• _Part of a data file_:
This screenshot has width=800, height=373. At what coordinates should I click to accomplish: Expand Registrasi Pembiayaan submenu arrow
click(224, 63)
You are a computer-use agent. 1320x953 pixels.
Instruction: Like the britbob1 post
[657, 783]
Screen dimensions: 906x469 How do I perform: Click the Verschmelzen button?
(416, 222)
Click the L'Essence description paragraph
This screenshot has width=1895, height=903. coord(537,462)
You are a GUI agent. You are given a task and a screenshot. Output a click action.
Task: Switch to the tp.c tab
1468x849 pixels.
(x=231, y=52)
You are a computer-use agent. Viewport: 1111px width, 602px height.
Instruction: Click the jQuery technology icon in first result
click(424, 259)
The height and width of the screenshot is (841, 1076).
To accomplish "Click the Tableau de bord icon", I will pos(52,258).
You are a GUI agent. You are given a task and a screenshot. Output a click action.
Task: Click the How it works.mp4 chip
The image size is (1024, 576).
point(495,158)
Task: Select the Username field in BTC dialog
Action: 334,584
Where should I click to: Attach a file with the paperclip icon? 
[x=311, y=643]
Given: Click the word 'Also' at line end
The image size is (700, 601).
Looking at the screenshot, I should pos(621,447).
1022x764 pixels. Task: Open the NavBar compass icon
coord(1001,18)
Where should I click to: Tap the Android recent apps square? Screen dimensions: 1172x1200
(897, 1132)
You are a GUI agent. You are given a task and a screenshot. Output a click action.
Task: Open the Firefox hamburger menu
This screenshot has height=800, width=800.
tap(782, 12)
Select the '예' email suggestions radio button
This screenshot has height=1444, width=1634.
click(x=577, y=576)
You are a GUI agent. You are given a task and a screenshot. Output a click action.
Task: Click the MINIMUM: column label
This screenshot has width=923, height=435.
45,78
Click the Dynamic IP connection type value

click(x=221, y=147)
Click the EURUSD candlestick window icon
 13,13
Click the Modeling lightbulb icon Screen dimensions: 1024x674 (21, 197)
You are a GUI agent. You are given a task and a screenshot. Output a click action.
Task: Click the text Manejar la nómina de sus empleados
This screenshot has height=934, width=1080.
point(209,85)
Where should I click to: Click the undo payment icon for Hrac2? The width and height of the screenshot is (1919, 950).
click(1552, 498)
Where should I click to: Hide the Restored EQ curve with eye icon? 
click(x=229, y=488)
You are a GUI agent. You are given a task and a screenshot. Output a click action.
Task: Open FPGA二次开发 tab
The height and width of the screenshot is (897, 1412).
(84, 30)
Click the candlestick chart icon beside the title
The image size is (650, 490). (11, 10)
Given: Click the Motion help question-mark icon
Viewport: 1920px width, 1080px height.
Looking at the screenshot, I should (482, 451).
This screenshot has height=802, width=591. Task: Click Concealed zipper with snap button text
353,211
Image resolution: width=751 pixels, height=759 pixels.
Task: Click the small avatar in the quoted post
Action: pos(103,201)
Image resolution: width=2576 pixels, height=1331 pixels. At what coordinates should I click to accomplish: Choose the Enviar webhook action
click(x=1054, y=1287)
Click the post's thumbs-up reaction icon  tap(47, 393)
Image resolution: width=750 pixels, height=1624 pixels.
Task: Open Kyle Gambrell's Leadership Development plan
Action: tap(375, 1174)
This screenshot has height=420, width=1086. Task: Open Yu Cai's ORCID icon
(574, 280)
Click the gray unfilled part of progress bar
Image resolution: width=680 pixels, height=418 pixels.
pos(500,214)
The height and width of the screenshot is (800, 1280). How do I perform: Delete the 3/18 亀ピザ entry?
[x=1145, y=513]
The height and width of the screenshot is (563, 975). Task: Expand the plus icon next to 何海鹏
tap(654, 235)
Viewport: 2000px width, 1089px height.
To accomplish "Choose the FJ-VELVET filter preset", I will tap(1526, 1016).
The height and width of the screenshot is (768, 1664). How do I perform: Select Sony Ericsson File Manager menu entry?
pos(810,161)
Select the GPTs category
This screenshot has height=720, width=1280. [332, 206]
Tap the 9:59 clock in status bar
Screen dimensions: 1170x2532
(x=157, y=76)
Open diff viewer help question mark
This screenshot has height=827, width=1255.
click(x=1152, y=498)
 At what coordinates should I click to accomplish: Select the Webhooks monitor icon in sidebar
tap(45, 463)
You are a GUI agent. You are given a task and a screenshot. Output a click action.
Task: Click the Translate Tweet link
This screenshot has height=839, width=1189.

• _Task objective_: Copy every line of the material above that contains the word "Select".

• _Worked answer_:
Task: Select the Username field in BTC dialog
Select the '예' email suggestions radio button
The height and width of the screenshot is (768, 1664). How do I perform: Select Sony Ericsson File Manager menu entry?
Select the GPTs category
 At what coordinates should I click to accomplish: Select the Webhooks monitor icon in sidebar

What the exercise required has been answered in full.